Aus dem Italienischen von Maja Pflug. Mit zahlreichen Abbildungen. Sein Vater war Buchbinder und besaß eine kleine Kartonfabrik. Zwei seiner Onkel waren Schriftenmaler. Und zwei weitere hatten ein Schreibwarengeschäft - Papier und Farben umgaben Saul Steinberg von Kind an. Im Bukarest der Bauern und Zigeuner, der Dadaisten und Geschäftsleute wuchs Saul Steinberg auf.
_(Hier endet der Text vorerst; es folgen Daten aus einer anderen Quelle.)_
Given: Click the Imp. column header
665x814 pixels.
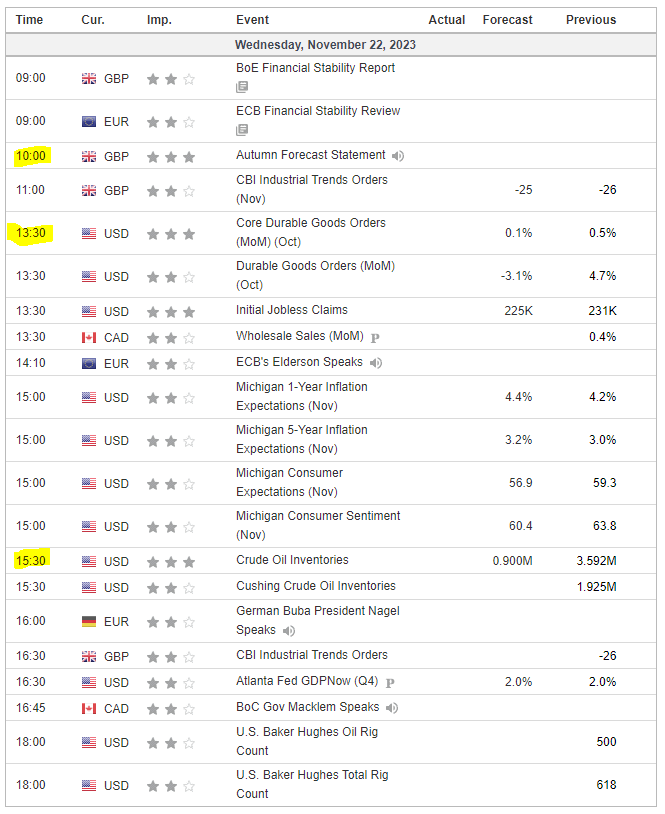Looking at the screenshot, I should (x=159, y=19).
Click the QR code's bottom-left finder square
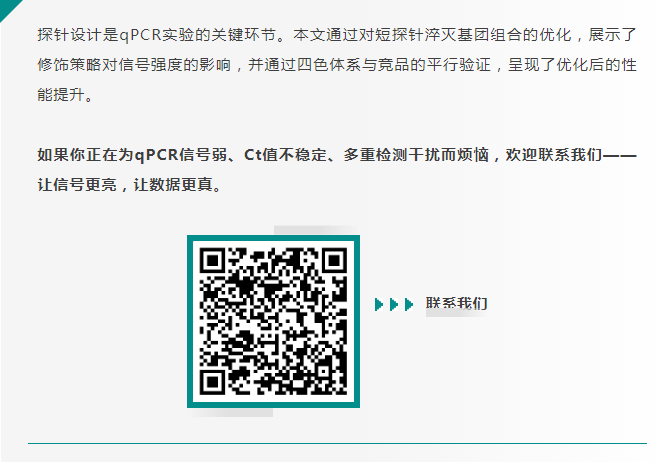 point(212,382)
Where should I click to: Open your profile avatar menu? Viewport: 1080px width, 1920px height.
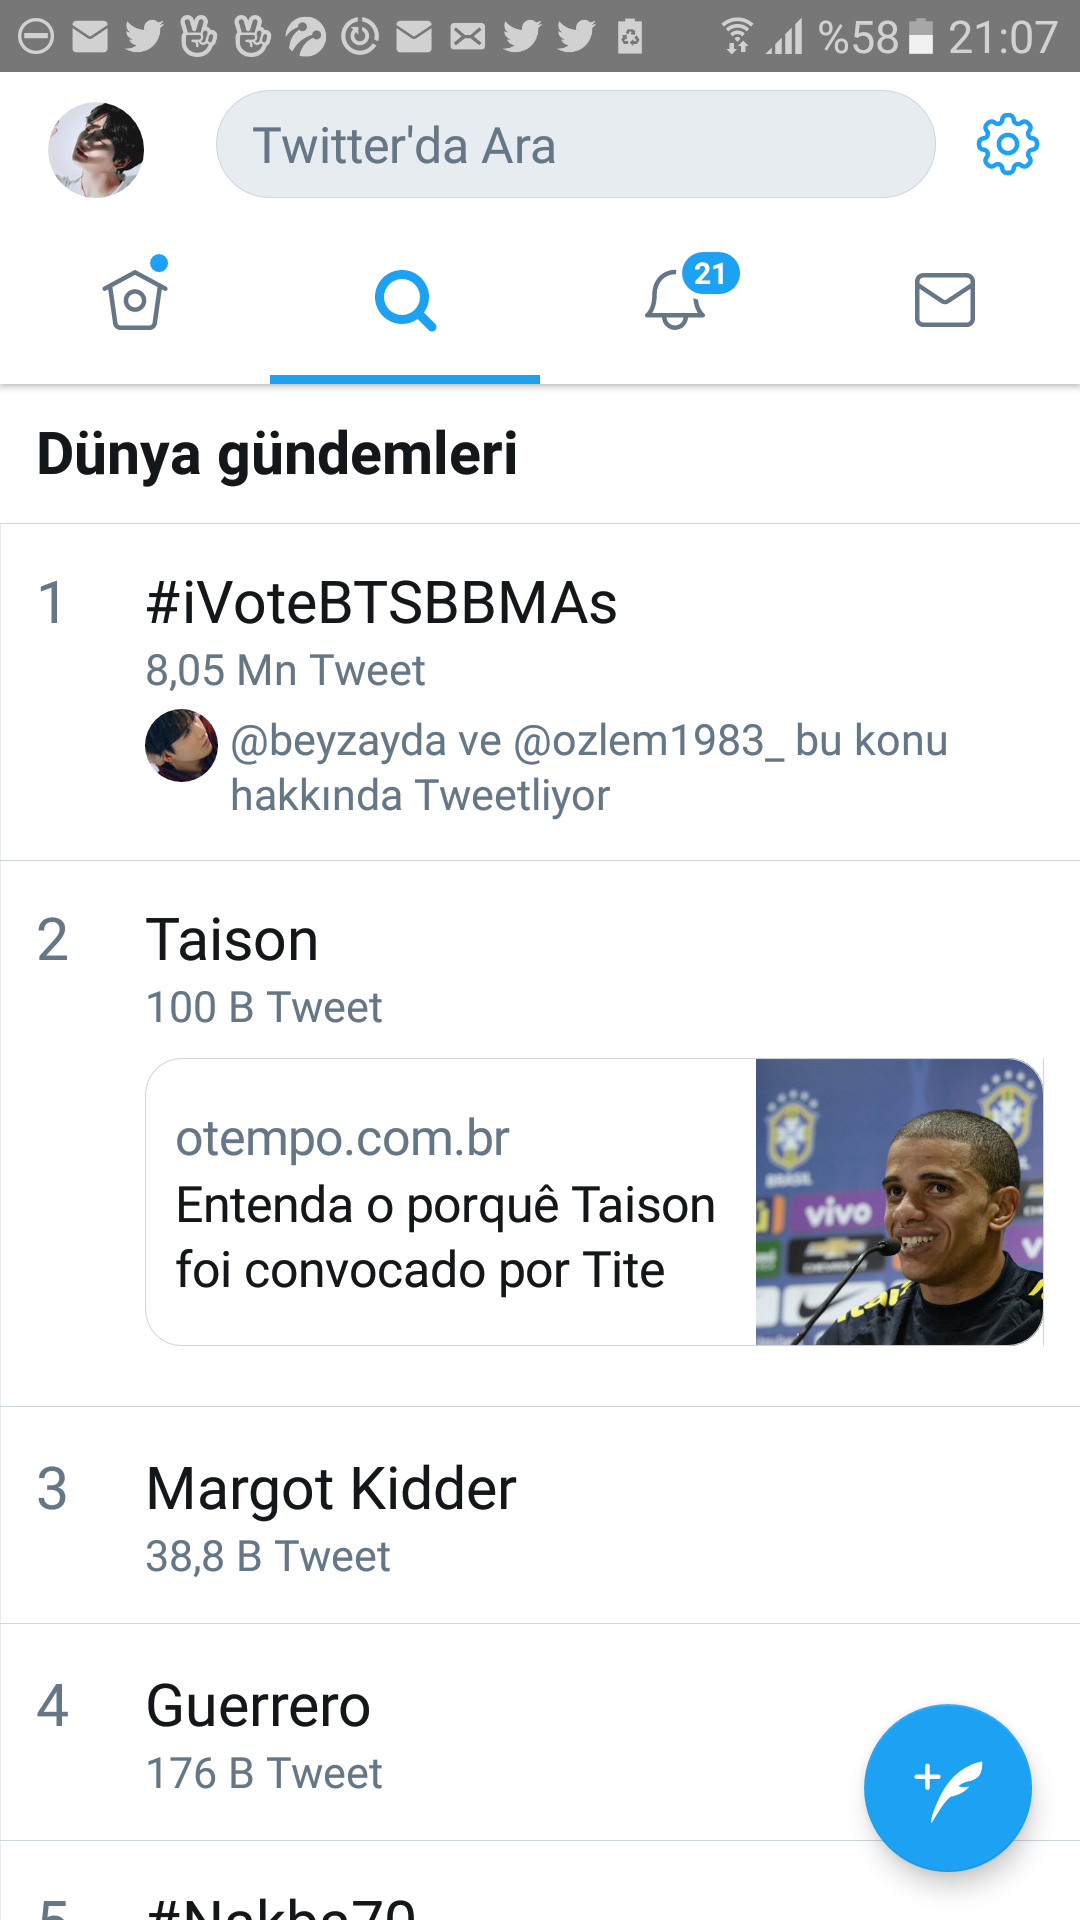pos(96,149)
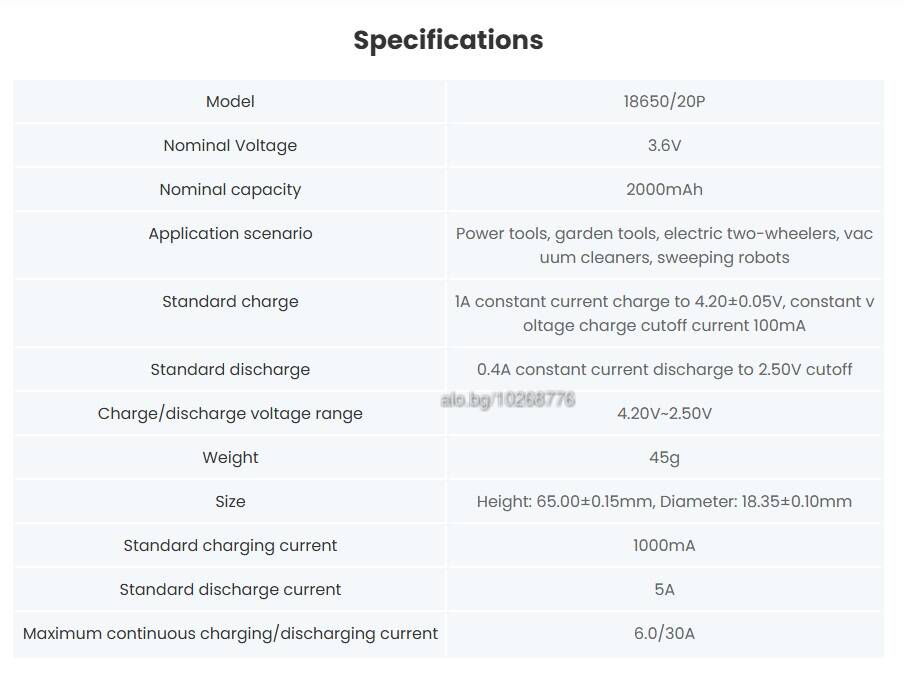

Dieses halb mondäne, halb urtümliche Ambiente fand er zwanzig Jahre später in den USA wieder, als er - den italienischen Faschisten entkommen - sich in New York niederließ, für den "New Yorker" zu zeichnen begann und mit Künstlern wie Magritte, Chagall, Ernst, Duchamp, Leger, de Kooning und Pollock verkehrte. Dieses Buch ist aus Gesprächen mit seinem italienischen Freund Aldo Buzzi entstanden.
Rezensionsnotiz zu
Neue Zürcher Zeitung, 14.12.2002
Ziemlich gelungen findet der Rezensent mit dem Kürzel "as." diese von Aldo Buzzi aufgeschriebene und gezeichnete Lebensgeschichte Saul Steinbergs. Den findet der Rezensent sowieso "genial". Buzzis Umsetzung dessen, was sein Freund Saul Steinberg ihm über seine Lebensgeschichte erzählt hat, findet er angenehm auf eine allgemeine künstlerische Ebene anstatt auf die Persönlichkeit des Buchgegenstands fokussiert. Dass das ganze nur neunzig Seiten und 15 Zeichnungen lang ist, findet der Rezensent etwas bedauerlich, weil man so nur einen oberflächlichen, wenn auch oft ziemlich verblüffenden Blick auf Steinbergs Leben werfen kann. Doch die knappe Umsetzung entspricht "dem sparsamen Duktus von Steinbergs Zeichnungen", ist insofern des Rezensenten Meinung nach nur logisch und stringent.